### Records for the task
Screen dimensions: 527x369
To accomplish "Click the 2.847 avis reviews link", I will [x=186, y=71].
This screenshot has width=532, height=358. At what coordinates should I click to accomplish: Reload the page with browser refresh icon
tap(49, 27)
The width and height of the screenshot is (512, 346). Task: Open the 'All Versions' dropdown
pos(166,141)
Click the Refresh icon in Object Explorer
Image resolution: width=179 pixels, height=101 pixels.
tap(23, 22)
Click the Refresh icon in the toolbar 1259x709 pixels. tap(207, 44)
==
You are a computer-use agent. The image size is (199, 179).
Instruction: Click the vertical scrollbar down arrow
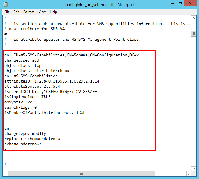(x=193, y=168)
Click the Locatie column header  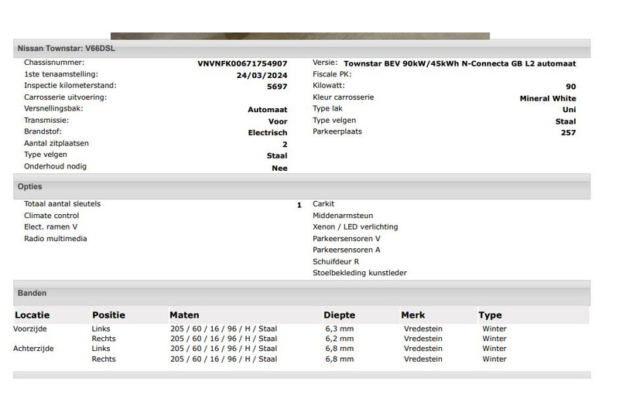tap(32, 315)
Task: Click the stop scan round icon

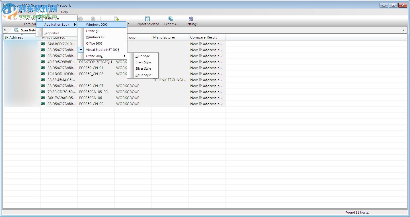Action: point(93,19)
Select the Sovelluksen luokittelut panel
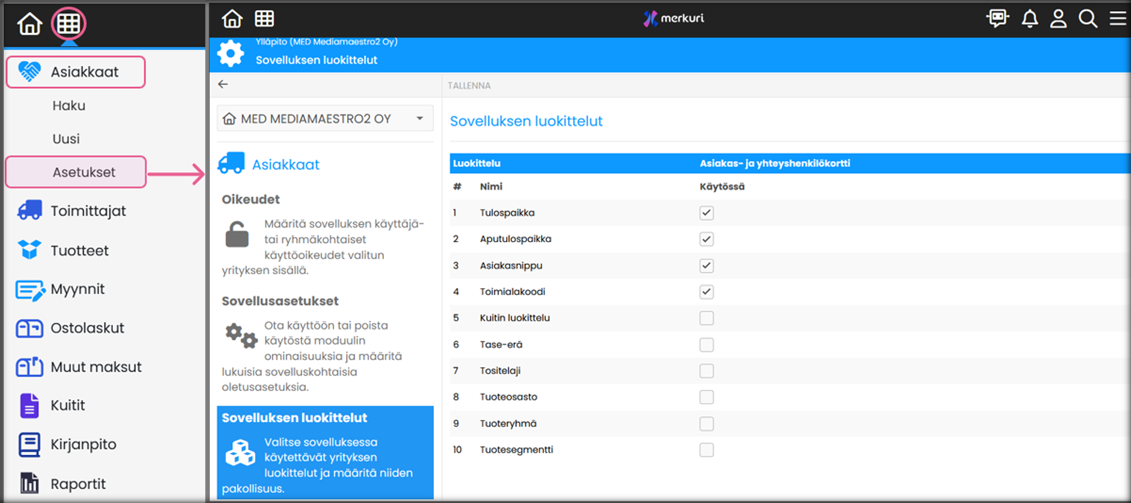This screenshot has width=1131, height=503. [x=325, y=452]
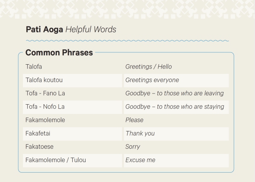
* * *
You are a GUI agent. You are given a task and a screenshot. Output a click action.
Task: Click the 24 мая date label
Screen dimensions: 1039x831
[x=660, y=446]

### Your instructions
Every line in the records above that contains the word "agent" should be copied out.

### Response to the exercise
You are a computer-use agent. The image size is (199, 179).
You are a GUI agent. You are given a task and a screenshot. Output a click action.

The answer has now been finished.